▸ **Activities**:
1. Copy the passage of the Hobet mine protest article that starts at the words "RAMPS said it" and ends after "for the group.".
2. Answer these questions from the Hobet mine protest article:
(a) According to the Associated Press, for about how long did the protesters shut down the mine?
(b) How many activists locked themselves to the rock truck?
(c) What chapter of bankruptcy did Patriot recently file?

▸ **Text under study**:
Radical Action for Mountain Peoples' Survival, or RAMPS, went to Patriot Coal’s Hobet surface mine in Lincoln County for a “Mountain Mobilization” event it said was designed to draw attention to health and safety-endangering mining practices.
According to the Associated Press, the protestors shut down the mine for about three hours. Hobet returned to production later that afternoon.
RAMPS said it started with 50 activists, 10 of which locked themselves to a rock truck, boarded it and hung banners reading “Coal leaves, cancer stays”
“The government has aided and abetted the coal industry in evading environmental and mine safety regulations,” Dustin Steele of RAMPS said Saturday.
“We are here today to demand that the government and coal industry end strip mining, repay their debt to Appalachia, and secure a just transition for this region.”
Patriot’s financial woes stemming from its recent Chapter 11 bankruptcy also served as a focus point for the group.
“For each working miner, Patriot has more than four retired miners who have put their bodies on the line with faith that they would be supported in old age … this is a promise Patriot must keep,” RAMPS officials said.

▸ **Stored data entries**:
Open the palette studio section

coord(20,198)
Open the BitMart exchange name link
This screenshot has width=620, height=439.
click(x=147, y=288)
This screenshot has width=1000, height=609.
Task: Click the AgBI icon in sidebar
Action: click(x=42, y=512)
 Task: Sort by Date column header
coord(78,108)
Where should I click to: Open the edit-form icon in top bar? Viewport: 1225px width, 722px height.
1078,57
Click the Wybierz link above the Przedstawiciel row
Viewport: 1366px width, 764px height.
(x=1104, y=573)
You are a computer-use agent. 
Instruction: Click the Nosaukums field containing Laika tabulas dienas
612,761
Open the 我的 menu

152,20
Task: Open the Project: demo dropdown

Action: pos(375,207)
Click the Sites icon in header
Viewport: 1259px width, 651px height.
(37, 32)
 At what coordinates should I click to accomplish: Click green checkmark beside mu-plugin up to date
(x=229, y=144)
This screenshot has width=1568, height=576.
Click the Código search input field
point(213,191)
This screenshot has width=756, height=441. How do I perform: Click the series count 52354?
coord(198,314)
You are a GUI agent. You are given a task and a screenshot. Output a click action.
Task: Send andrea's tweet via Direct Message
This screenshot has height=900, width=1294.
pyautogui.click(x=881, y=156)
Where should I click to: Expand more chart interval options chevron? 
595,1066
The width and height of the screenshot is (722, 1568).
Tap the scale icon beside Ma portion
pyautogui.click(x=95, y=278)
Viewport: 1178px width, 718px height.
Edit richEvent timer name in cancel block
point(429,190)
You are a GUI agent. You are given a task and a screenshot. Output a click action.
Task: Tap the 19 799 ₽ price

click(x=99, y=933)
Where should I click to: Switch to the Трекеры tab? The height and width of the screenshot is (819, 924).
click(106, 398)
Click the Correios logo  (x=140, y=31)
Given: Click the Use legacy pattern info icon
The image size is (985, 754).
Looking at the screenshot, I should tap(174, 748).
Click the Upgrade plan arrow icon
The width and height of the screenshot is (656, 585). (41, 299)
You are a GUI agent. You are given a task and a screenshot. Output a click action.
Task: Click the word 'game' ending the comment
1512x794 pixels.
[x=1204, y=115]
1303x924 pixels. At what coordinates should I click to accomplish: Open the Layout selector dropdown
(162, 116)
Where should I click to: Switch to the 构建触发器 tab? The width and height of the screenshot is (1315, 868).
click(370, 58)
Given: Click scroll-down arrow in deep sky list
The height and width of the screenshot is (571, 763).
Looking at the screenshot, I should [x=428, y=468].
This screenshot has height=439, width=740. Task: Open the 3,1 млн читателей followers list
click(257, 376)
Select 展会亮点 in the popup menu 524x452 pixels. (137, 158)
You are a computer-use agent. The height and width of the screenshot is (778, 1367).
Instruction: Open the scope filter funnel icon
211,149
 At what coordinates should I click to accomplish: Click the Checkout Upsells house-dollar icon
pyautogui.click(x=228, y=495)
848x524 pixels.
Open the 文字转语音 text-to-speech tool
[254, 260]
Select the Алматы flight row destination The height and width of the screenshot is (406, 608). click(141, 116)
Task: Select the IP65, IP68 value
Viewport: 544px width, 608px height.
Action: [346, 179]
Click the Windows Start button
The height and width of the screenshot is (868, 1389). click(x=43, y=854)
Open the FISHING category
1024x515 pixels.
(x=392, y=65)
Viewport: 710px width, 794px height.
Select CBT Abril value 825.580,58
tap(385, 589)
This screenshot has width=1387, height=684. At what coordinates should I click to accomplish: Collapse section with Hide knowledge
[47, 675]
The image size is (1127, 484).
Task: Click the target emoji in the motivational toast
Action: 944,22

▸ **Results of the tasks**:
1.
RAMPS said it started with 50 activists, 10 of which locked themselves to a rock truck, boarded it and hung banners reading “Coal leaves, cancer stays”
“The government has aided and abetted the coal industry in evading environmental and mine safety regulations,” Dustin Steele of RAMPS said Saturday.
“We are here today to demand that the government and coal industry end strip mining, repay their debt to Appalachia, and secure a just transition for this region.”
Patriot’s financial woes stemming from its recent Chapter 11 bankruptcy also served as a focus point for the group.

2.
(a) About three hours
(b) 10
(c) Chapter 11